The mainstream mortgage market is a robust beast, but there are factors to suggest that intermediaries should be casting their nets that little bit wider to secure new business and increase alternative revenue streams.
The reality is that we are currently dealing with a declining number of property transactions. This is unlikely to change any time soon considering a chaotic Brexit and the resulting (and completely justified) lack of willingness from many potential buyers to make property-related commitments whilst under this lingering cloud of uncertainty. Political and economic instability is also resulting in homeowners opting for longer-term deals as they seek additional payment security - again a very sensible option for many – which will inevitably impact the present and future remortgage/product transfer market.
This isn’t meant to paint as gloomy a picture as it may read. The mortgage market still provides plenty of opportunities for intermediaries, if they know where to look.
So where should intermediaries be looking to replace any lost income?
The first port of call is the specialist lending market and referral partnerships. Simply put, utilising the full services of a specialist in a particular field can help ensure that intermediaries retain clients and earn referral fees along the way. However, many intermediaries still don’t have these types of relationships in place and are not only missing out on valuable revenue streams but also closing the door on some alternative lending solutions for their clients.
Take bridging finance for example. Members of the Association of Short Term Lenders (ASTL) wrote more than £4bn worth of bridging loans in 2018, representing a rise of 14.8 per cent on 2017 figures. The ASTL’s figures for Q1 also showed that bridging loan applications totalled more than £5.96bn in the first quarter of this year, representing a rise of 6.9 per cent on the same quarter last year. In addition, according to Knowledge Bank’s monthly criteria tracker, demand for regulated bridging is top of intermediaries’ wish list. For four out of the past five months, it has been the most searched for criteria by brokers. This data helps to outline the demand and potential for future growth within this sector.
As suggested in the tracker, there are, of course, significant areas of bridging where it is not necessary, or possible, to be regulated. What the search results don’t highlight is whether intermediaries are searching for regulated bridging because their clients genuinely need a regulated loan, or because either they or their clients feel there is a different level of credibility associated with a regulated loan.
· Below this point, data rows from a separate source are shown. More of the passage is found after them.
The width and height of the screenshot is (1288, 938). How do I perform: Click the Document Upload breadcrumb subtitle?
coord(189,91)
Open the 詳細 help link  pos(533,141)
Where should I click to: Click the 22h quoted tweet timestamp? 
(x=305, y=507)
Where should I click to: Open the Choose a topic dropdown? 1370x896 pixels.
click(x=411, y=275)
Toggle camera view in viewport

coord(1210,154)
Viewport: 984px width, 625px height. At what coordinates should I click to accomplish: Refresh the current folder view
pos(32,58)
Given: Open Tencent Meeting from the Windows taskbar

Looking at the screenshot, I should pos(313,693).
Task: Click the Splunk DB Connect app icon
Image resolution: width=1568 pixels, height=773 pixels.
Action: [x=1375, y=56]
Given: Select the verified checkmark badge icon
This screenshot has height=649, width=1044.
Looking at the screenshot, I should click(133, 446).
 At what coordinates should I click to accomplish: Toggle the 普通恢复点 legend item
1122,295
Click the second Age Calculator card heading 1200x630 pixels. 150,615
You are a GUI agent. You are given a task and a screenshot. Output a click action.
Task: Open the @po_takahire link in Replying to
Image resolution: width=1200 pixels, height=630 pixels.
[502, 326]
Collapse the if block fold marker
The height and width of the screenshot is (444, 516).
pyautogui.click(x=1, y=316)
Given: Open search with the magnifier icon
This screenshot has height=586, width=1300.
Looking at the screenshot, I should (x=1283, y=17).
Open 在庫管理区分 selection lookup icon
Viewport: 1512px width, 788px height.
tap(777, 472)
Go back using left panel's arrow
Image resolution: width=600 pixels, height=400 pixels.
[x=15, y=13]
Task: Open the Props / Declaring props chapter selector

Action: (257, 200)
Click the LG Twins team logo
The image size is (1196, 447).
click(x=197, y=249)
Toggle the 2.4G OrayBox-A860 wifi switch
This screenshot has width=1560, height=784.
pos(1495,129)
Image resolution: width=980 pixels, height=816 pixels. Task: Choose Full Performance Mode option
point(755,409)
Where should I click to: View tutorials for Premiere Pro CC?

One of the main issues surrounding bridging is awareness, in terms of how many consumers and, to a certain extent, intermediaries still don’t understand its true merits – or don’t want to. There is also a lingering negative perception which the industry has worked hard to overcome, and it’s fair to say that professional standards have dramatically improved across the board in recent times. Lenders are continuing to address these matters, but education remains key.
These are also aspects which further underline the importance of having specialist relationships in place who can provide a valuable link in this knowledge chain and ensure that borrowers and intermediary partners are aware of the types of solutions on offer and match them with the right lender. And take over the admin burden to allow intermediaries to concentrate on other revenue generating activities which they are more familiar with.
Many lenders, packagers and distributors are keen to work closer than ever with intermediary partners to help grow the bridging market. So why not investigate the opportunities on offer? You might be pleasantly surprised by how the market has evolved and put yourself in a position to help more clients than you think.